Langdon’s paper emphasises the key role of fitness in GP, yet notes issues with current approaches to fitness: “In GP, as in most optimisation problems, most of the computation effort is spent on evaluating how good the proposed solutions are”. The paper goes on to discuss a number of ways of tackling this bottleneck through the use of surrogate and learned fitness functions. In this commentary, I would like to suggest other future directions for fitness evaluation.

It is perhaps surprising that a combination of search and evaluation has proven effective across such a wide range of domains. Of course, fitness functions are domain specific, so fitness is not a universal, domain-independent metric. It may seem strange that we do not, typically, benefit from bespoke search approaches for particular problems. But—to borrow the terminology of Wigner [8] about the use of mathematics as a model of the physical world—this combination of a generic search technique and fitness evaluation is “unreasonably effective”.

In this commentary, I would like to explore a number of future directions for fitness evaluation in GP and other evolutionary computation approaches. Firstly, let us continue the theme of abstraction. In a typical GP system, domain knowledge is included in two places: in the representation of solutions, and in the fitness function. Compared with other evolutionary systems, GP already abstracts some representational issues: in theory, the use of Turing-complete code as a representation provides a generic search space, without the need for problem-specific operators. Similar points can be made for other machine learning approaches, such as neural networks, which use a very flexible function representation to allow a vast amount of problems to be tackled using the same generic representation.

Is there any scope for the development of a universal fitness function, one that could be applied with minimal domain knowledge? Li et al. [6]. argue that information-based metrics called normalised information distances have the potential to act as “universal distances”. An example of such a distance is normalised compression distance, which consists of taking two datasets, and calculating how compressible they are separately and when combined. If the two datasets contain related data, then the combined set should compress to a smaller size than the two separate sets; if the data is unrelated, then the compressed size of the combined dataset will be similar to the sum of the two separate compressed datasets. This has been demonstrated to act as a metric for similarity across many domains: “genomics, virology, languages, literature, music, handwritten digits, astronomy, […], executables, Java programs” [6]. Could such a measure be used as the basis for as a generic fitness function across domains?

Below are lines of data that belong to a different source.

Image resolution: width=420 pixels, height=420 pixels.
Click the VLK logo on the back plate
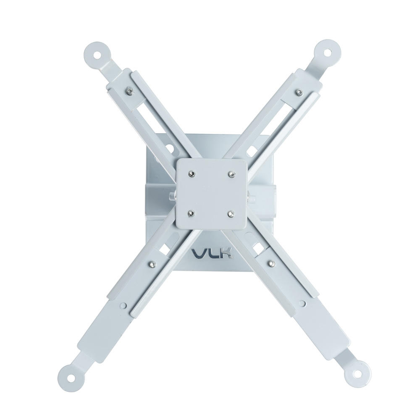211,253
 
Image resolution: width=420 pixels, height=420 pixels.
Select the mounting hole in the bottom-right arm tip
358,374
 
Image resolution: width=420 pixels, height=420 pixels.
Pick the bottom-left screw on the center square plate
191,213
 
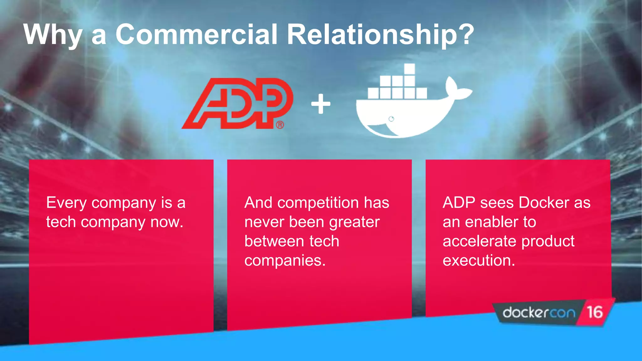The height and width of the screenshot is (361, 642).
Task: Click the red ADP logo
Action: pyautogui.click(x=237, y=103)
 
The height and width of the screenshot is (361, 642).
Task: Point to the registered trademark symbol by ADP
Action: pyautogui.click(x=280, y=125)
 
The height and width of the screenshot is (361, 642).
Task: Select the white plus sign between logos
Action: pyautogui.click(x=321, y=104)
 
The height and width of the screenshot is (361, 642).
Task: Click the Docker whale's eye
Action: pyautogui.click(x=391, y=119)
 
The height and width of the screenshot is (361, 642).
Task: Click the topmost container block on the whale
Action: pyautogui.click(x=409, y=69)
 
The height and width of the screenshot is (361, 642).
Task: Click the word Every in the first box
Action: pyautogui.click(x=66, y=203)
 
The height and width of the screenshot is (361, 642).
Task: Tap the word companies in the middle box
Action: pyautogui.click(x=284, y=261)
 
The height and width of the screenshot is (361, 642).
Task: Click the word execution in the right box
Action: pyautogui.click(x=478, y=261)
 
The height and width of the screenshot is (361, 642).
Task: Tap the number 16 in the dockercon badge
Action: pyautogui.click(x=594, y=312)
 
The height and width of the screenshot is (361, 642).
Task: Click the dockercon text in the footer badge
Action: pyautogui.click(x=539, y=312)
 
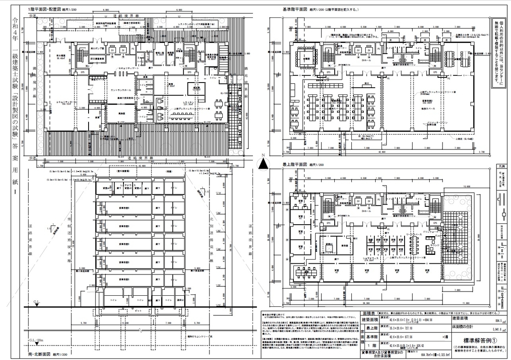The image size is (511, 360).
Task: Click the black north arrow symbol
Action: (x=264, y=163)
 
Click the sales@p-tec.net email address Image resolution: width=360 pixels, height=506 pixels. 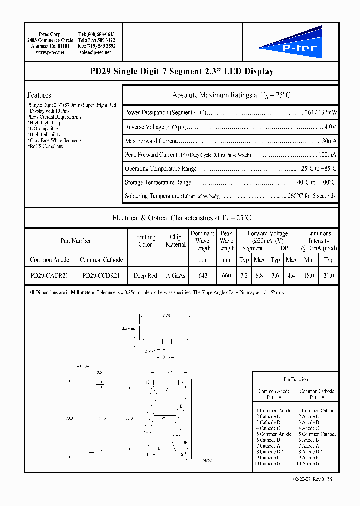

An alternative approach to the same aim is touched on in Langdon’s paper: how to make “best use of previously gained knowledge” by learning fitness from examples. Given a problem, can we learn a fitness function from examples of the problem using so-called autodidactic iteration [1], where supervised learning is used to abstract an evaluation function from examples. This has been applied as a way of automatically creating a set of intermediate reward values in reinforcement learning [1] and has been combined with genetic search in an early attempt to generate a fitness function by learning [3].

Another approach might be to leverage the use of large language models as a fitness evaluator. This has particular value in areas where the fitness function has a more unstructured, linguistic, or subjective character. For example, a recent paper by Sawicki et al. [7] uses a fine-tuned version GPT-3.5 as a means of evaluating the style of text—in particular, how closely a particular piece of poetic text is to that of a particular author. Goes et al. [2] uses a similar approach to rank the quality of jokes. This is an interesting direction—whilst LLMs have been used extensively to generate material in a particular style, these new approaches demonstrate that they can also be used as evaluators, returning a ranking or score in response to a prompt. Again, the issues of evaluation time highlighted in Langdon’s paper are potentially an issue with the use of LLMs for fitness evaluation, but it would be interesting to compare LLM-based methods against traditional methods of fitness computation.

As a final reflection, we might ask whether the traditional concept of the fitness function will continue to be used in its current form in GP—and more broadly, whether there are alternatives to the the idea of fitness/loss/error/objective functions in learning and optimisation. Krawiec [4] has argued that the idea of fitness functions needs to be generalised into the idea of search drivers–“’partial, heuristic, transient pseudo-objectives that form multifaceted characterizations of candidate solutions” [5]. Can we move away from a single idea of a fitness function measuring all aspects of a problem at once, to a more dynamically constructed idea of evaluation throughout a run?

In particular, one promising future direction would be to pay more attention to the relevance of a program fragment to the problem being tackled, rather than evaluating whole programs. If we could discover ways of evaluating fragments in isolation, rather than always evaluating whole solutions, this would address the issue of “computation effort” that Langdon emphasises as a key problem, and also exploit the “embarrassingly parallel” nature of GP—not just evaluating vast numbers of programs in parallel for their fitness, but evaluating vast numbers of program fragments in parallel for their relevance to the problem. Again, ideas from information theory may offer a way of evaluating this problem relevance of fragments of code.